Did you know that many cultures and myths tell about the Tree of Life? And many of these stories originate from the Mediterranean, near where Lehi and his family dwelt.
The Book of Mormon brought the tree of life to our attention long before modern scholarship revealed how common the tree was in ancient history. The symbol of that tree pervades the art and literature of every Mediterranean culture from centuries before the time of Lehi until well after the time of Moroni. This fact, and the fact that Lehi and Nephi portrayed the spiritual meaning of that symbol much the same way other ancient cultures portrayed it, demonstrate that the Book of Mormon is an ancient text, not an invention of the nineteenth-century social milieu.
What, in particular, were the views of the tree of life among the ancients and how well do those views correspond with the view in the Book of Mormon?
Among the closest parallels are scenes that appear on a number of small gold plates dating from the fifth century B.C. to the third century A.D., engraved in Greek and found in Italy, Sicily, Crete, and Macedonia. These plates depict the dead, wandering in the world of the shades, and warn them to avoid a destructive spring on their left. They enjoin the souls to keep to the right, where they will encounter another spring beside a white cypress tree.
After pausing for refreshment and nourishment from the spring and the tree, the wanderers continue to the lake of memory, where, after responding appropriately to questions posed by the lake guardians, the travelers receive eternal memories and enter into the gods’ presence. The texts on many of the plates state that those who successfully complete the journey become gods themselves.

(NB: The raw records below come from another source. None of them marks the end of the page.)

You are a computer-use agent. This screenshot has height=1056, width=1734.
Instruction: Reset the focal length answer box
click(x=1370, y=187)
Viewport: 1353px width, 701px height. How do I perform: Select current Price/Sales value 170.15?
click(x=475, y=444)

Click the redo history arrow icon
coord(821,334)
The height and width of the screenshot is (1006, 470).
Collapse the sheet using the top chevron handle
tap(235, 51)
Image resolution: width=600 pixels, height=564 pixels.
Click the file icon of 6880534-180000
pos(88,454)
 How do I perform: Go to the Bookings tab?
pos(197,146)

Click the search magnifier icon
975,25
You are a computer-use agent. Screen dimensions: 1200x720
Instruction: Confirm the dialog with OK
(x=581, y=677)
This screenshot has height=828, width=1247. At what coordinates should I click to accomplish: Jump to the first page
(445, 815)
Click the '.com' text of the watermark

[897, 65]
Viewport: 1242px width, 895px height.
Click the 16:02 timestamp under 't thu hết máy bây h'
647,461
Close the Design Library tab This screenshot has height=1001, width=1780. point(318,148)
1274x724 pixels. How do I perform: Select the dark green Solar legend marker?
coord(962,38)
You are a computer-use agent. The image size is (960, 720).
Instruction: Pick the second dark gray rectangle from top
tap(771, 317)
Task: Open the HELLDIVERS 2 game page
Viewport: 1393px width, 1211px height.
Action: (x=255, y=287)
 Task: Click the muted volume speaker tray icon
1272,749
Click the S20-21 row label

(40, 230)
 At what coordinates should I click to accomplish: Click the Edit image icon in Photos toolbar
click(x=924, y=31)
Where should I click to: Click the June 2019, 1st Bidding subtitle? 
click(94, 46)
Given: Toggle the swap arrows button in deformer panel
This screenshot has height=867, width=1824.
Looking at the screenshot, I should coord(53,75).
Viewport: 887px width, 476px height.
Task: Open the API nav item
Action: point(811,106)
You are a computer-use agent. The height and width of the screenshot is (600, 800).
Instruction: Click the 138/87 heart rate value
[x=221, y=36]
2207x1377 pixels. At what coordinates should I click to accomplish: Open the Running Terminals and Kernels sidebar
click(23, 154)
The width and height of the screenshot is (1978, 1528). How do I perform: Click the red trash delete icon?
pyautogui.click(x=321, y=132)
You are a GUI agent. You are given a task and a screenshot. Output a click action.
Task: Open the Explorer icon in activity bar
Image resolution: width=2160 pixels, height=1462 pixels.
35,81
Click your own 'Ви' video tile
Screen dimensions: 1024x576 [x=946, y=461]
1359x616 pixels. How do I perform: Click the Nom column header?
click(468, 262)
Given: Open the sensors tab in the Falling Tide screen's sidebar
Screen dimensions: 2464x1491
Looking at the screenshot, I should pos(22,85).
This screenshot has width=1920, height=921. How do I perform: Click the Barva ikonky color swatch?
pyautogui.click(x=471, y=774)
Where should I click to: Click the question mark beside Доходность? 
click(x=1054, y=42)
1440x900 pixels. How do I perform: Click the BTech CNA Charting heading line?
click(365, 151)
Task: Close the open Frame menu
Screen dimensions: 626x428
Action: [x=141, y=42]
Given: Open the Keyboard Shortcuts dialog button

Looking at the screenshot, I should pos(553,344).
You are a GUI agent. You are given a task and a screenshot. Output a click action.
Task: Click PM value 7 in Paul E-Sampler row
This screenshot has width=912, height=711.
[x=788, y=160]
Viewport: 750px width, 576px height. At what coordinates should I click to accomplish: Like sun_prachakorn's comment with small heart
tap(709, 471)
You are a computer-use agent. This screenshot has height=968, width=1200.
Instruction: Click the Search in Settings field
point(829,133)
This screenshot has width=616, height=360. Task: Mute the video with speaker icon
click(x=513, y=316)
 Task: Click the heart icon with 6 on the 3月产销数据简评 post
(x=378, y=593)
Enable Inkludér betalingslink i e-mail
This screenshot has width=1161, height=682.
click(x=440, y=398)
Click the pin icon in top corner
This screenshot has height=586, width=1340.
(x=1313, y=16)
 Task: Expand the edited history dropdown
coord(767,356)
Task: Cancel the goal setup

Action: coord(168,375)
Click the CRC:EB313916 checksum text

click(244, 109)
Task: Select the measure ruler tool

Commentators agree that the cypress tree is a tree of life symbol, the spring nearby is a spring of life, and the other spring is a source of forgetfulness and punishment. They also agree that the most likely origin for the mythology is Egypt. The similarities to the Book of Mormon account are striking, inviting comparison with the more detailed descriptions in that book of the river of filthy water, the tree that gives sustenance, the fountain of living water, the questions at judgment, and the disciples who attain exaltation.
It is difficult to say why tree of life accounts are so prevalent and why they are all similar. One possible reason is that they may have had a common source: the encounter Adam and Eve had with the two trees in the Garden of Eden.